Medeniyet, kendi boşluklarının görüntüsünü ve farkındalığını kendilerinden gizlemek için muazzam bir retorik duvarını, bilgi ve eylemin toplumsal örgütlenmesini inşa eden, kanaat etmiş bir şekilde yaşayamayan insanların hikayesidir.
Kanaat, diyor Carlo, kişinin yaşamına ve kişiliğine şu anda sahip olması; bu ânı, geleceğini umduğu bir şeye feda etmeden, böylece yaşamı bekleyişte yok etmeden tam olarak yaşama kapasitesidir.

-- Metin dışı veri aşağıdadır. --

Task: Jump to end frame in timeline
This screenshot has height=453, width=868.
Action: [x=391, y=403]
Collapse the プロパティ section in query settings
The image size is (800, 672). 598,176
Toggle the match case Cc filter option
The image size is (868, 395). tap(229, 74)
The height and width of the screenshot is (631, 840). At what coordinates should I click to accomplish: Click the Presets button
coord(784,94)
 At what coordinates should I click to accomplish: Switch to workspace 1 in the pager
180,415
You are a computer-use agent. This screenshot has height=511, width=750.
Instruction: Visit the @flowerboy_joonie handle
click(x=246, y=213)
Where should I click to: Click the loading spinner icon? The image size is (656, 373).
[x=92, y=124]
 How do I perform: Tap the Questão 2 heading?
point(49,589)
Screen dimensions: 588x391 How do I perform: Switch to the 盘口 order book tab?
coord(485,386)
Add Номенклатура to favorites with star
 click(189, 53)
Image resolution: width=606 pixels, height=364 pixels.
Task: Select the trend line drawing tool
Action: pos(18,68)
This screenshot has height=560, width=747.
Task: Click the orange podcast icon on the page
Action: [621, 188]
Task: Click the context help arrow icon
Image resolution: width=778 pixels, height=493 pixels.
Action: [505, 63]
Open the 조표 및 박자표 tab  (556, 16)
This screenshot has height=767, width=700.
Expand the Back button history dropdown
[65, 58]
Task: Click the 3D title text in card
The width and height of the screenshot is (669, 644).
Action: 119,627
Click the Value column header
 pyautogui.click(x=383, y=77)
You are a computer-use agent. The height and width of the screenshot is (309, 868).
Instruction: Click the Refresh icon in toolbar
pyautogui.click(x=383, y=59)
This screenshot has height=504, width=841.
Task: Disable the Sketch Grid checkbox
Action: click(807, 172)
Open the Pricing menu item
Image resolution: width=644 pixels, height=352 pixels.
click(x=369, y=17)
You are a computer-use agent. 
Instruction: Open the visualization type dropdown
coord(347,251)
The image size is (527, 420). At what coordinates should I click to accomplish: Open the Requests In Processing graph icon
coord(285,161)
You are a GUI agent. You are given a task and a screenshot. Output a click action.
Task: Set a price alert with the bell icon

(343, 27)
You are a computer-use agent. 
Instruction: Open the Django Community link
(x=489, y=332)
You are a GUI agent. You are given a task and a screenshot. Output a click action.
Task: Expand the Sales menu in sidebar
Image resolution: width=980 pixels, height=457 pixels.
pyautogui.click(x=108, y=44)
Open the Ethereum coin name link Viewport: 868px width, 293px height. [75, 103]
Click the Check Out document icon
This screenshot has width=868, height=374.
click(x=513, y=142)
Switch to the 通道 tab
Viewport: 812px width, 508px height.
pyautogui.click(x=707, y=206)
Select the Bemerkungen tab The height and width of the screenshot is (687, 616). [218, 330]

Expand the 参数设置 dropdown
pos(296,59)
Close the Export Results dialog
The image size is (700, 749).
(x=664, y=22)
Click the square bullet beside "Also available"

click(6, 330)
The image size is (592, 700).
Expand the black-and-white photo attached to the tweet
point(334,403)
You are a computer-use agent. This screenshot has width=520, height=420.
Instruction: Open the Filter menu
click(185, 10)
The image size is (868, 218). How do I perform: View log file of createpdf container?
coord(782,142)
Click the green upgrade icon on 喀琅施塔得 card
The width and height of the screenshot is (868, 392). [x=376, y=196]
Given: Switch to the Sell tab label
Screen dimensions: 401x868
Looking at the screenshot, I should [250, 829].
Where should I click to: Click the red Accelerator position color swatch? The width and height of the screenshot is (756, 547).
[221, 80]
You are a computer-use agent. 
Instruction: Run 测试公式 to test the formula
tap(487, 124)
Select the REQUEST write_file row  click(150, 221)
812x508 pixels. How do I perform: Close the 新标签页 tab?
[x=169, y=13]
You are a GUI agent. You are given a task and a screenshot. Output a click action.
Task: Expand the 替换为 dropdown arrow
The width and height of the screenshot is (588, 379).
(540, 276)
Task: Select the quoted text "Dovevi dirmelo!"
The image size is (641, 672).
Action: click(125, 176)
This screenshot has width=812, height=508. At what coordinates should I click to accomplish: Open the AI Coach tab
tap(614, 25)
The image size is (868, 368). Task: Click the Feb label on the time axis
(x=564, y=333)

İhtiyaç duymamak ve özgürlük, hem varlık hem de değer üzerine kurulu, var olduğu için hiçbir şey istemeyen mutluluk çemberinde ve var olmadığı için de hiçbir şey talep etmeyen ölümün çemberinde bulunan bir kesişimdir.
Toprak anaç bir şekilde onu yarıp açan sabana katlanır ama deniz ulaşılamaz büyük bir gülümsemedir; hiçbir şey onun üzerinde iz bırakmaz;yüzen kollar onu kucaklamaz onu iter ve kaybederler, o kendini teslim etmez.